BBOG marks Chibok Girls fifth year anniversary in Lagos

Lagos State Governor-Elect, Babajide Olusola Sanwo-Olu (middle), flanked by members of the Bring Back Our Girls (BBOG) movement, during their meeting him in Lagos

The Bring Back Our Girls (BBOG) movement, a loose coalition of individuals and organisations advocating for the rescue and rehabilitation of the Chibok girls, on Sunday, April 14, marked a tragic milestone, as it celebrated the fifth year anniversary of the girls abduction.

In this light, members of the movement in Lagos paid a courtesy visit to the Governor-Elect of Lagos State, Mr Babajide Sanwo-Olu, to discuss the plight of the Chibok girls including issue on safe school and displaced people.

At the meeting with Sanwo-Olu, the BBOG movement discussed the plight of the Chibok girls and other related issues of concern, which include migration to Lagos, street children, safe school initiative, Nigerian, legion, National Missing Persons’ Register (MPR).

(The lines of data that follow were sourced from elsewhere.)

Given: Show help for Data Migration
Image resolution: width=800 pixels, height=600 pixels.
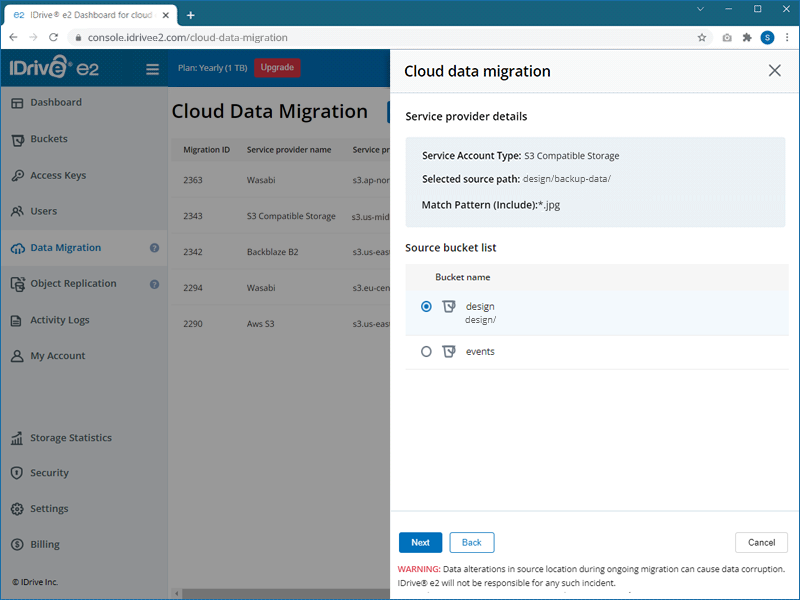Looking at the screenshot, I should [155, 248].
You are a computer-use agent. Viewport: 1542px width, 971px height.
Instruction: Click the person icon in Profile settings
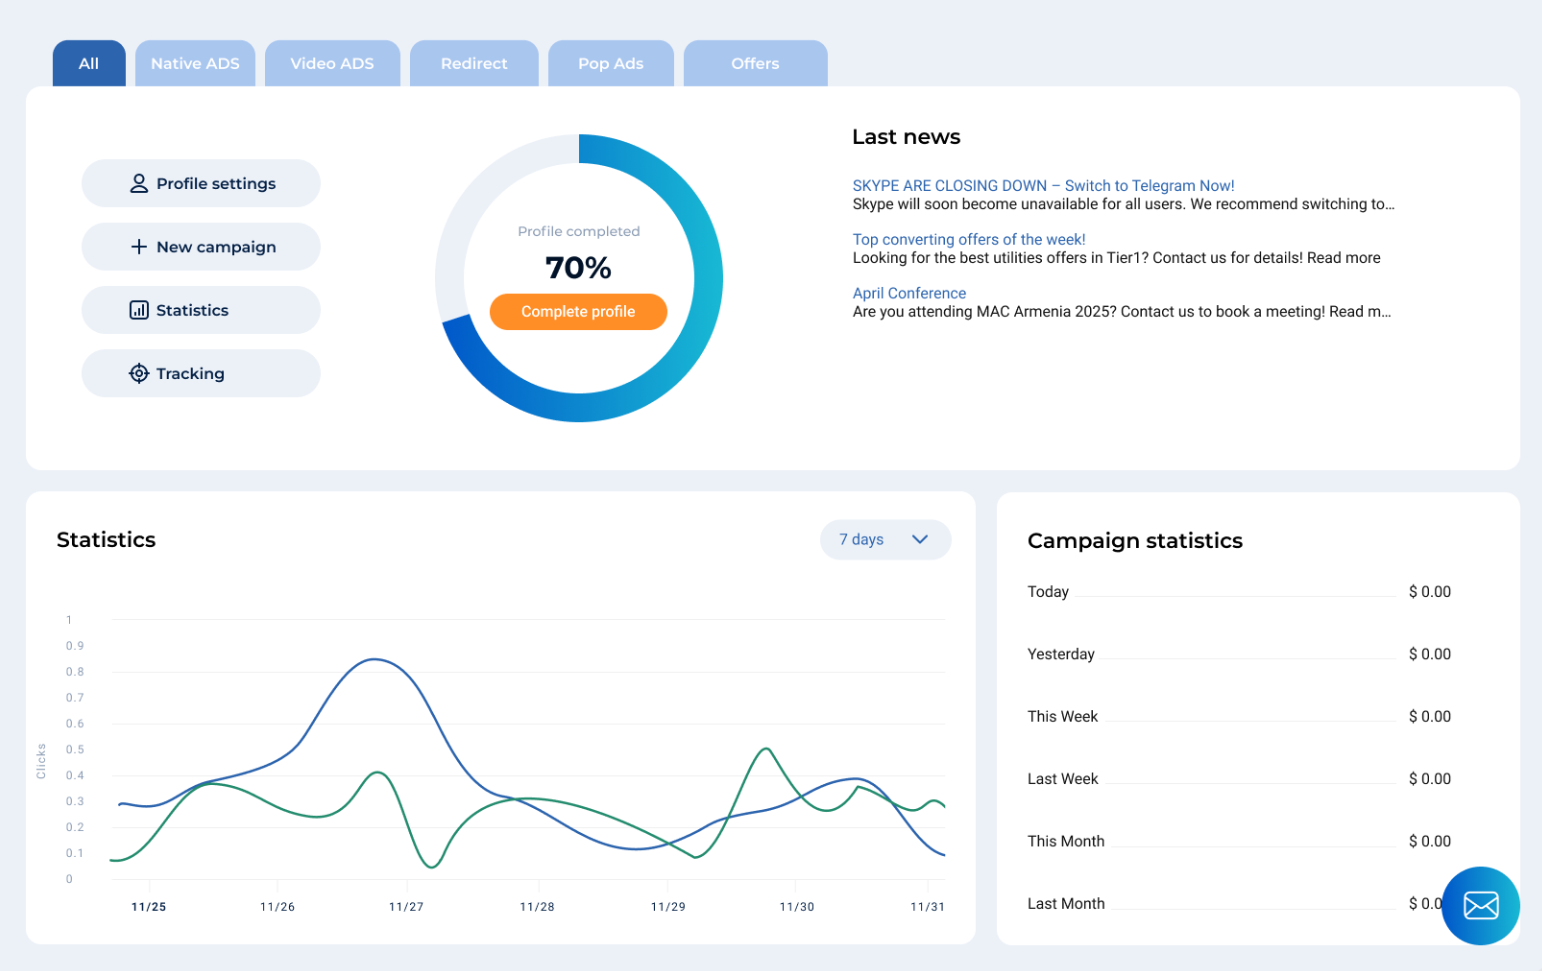(139, 184)
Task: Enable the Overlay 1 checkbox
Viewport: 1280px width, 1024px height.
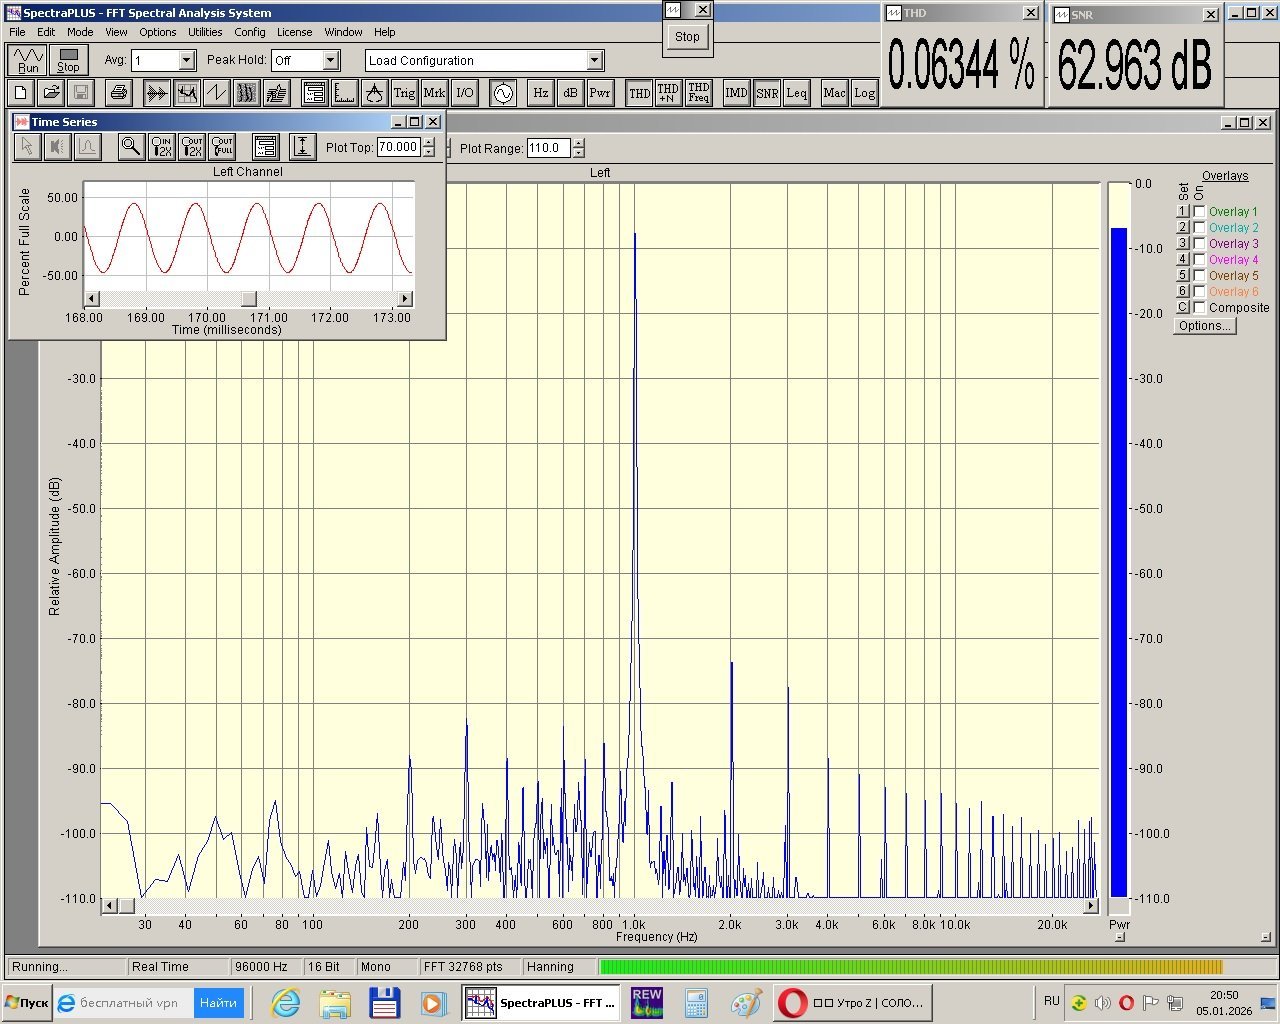Action: (x=1200, y=212)
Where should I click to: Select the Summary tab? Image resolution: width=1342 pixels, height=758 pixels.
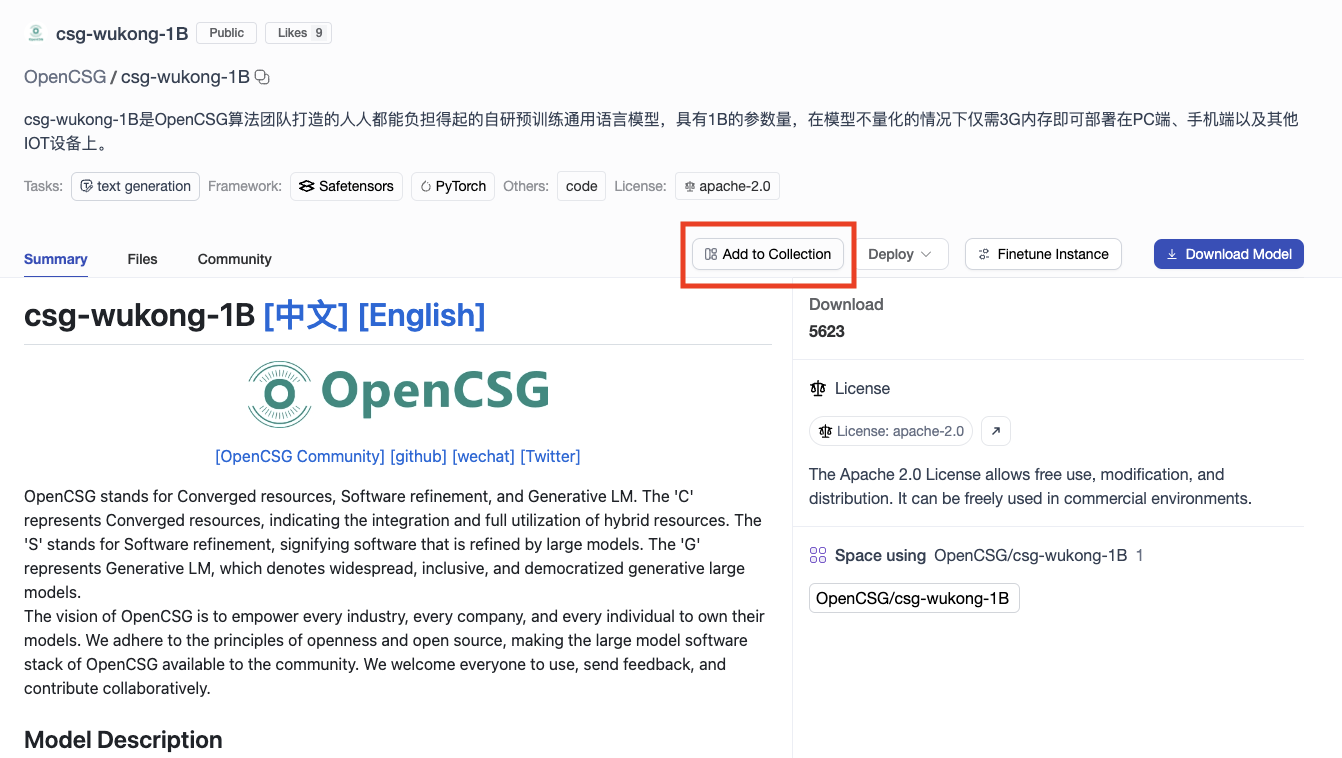56,259
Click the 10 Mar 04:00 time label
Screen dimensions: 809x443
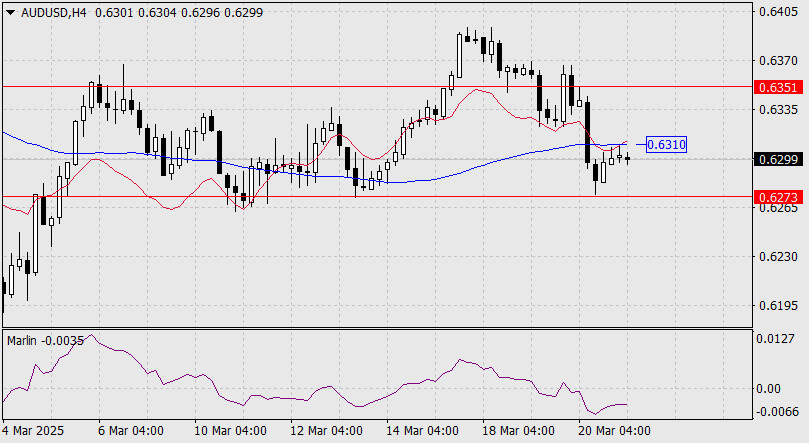(229, 431)
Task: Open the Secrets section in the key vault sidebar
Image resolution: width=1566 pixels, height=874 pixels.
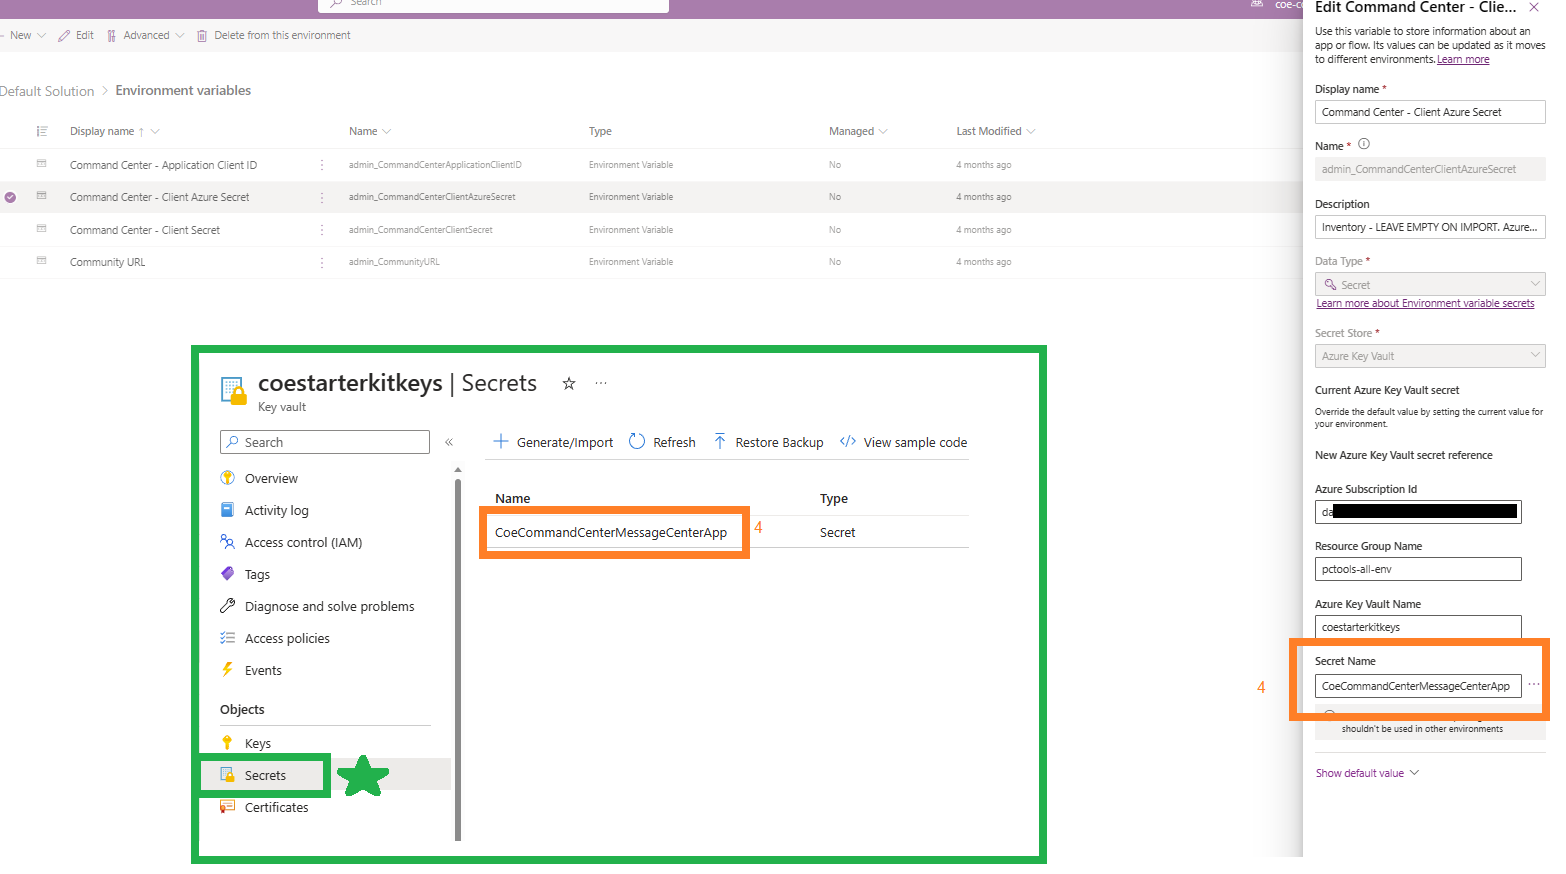Action: pos(265,775)
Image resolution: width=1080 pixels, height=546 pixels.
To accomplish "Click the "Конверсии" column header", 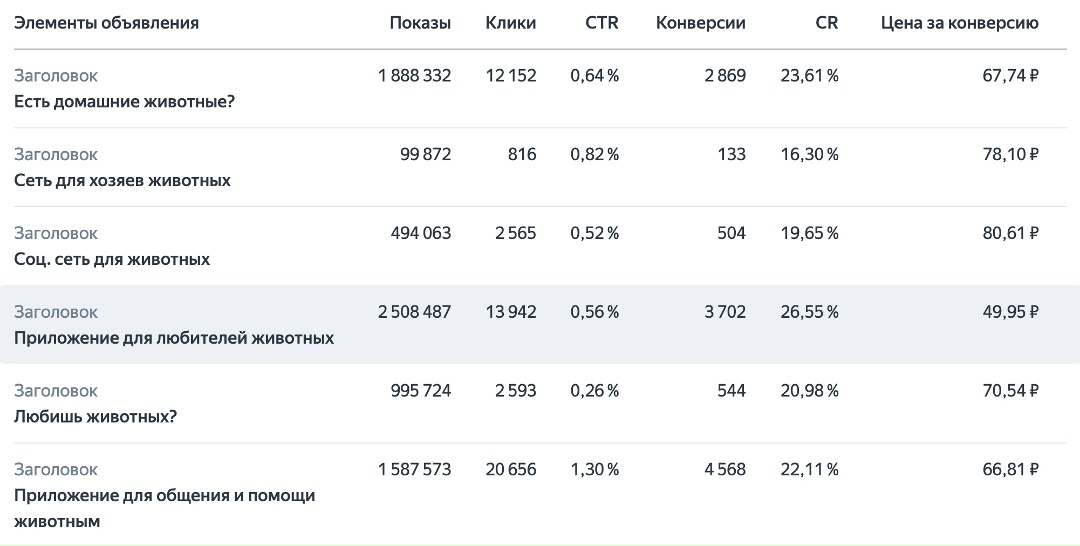I will pyautogui.click(x=700, y=23).
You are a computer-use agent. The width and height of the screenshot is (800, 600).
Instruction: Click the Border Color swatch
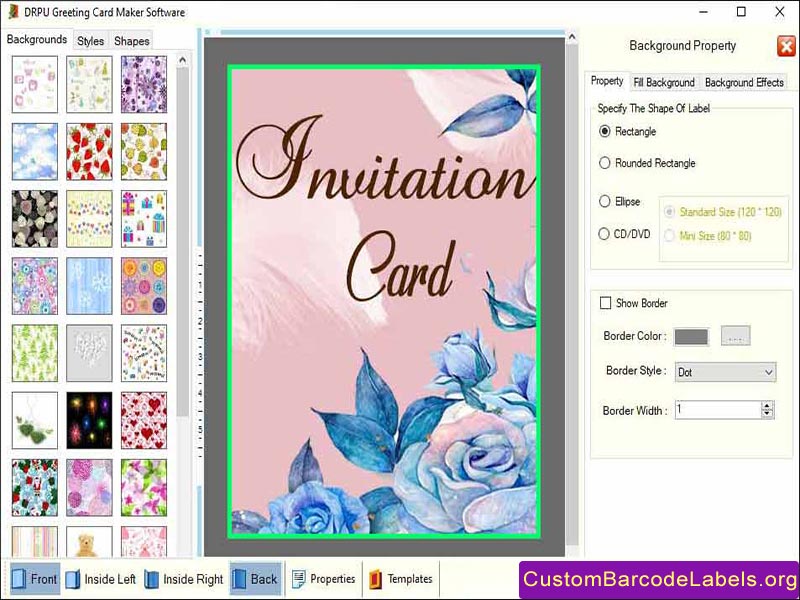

It is estimated that over one million people migrate to Lagos every year, setting up adhoc slum communities, putting pressure on the state’s infrastructure and causing security challenges from unemployed residents and no accountability framework, while yet camps for internally displaced persons in Lagos are empty.

The group asked the Governor-Elect to undertake an urgent review of the identification system for Lagosians and to more effectively provide support for those who have made Lagos home due to in-security and the destruction of their communities.

They reminded Sanwo-Olu that Lagos has been supportive of the Bring Back our Girls movement since 2014, giving the movement space to meet weekly – first by Marina and now at Falomo Roundabout.

The BBOG movement tasked the Governor-Elect to use his role as a future member of the Governors’ Forum to champion the cause of the missing and displaced, encourage adequate budgetary support for the MPR and offer Lagos as a pilot state

It will be recalled that 276 schoolgirls from Government Girls Secondary School, Chibok, Borno State were abducted by the Boko Haram insurgents, and 57 of the girls escaped in the first 24 hours.

In the last five years, 107 of the 219 girls held captive, either escaped, were released after negotiations, or were found after the army liberated the areas where they were being held. To date, 112 Chibok Girls remain captives of the terrorists.

Meanwhile, Leah Sharibu, who was abducted from Government Girls Science & Technical College, Dapchi, Yobe State on Monday, February 19, 2018 and Alice Ngaddah, an employee of the United Nations Children’s Fund (UNICEF) have remained in the custody of the insurgents.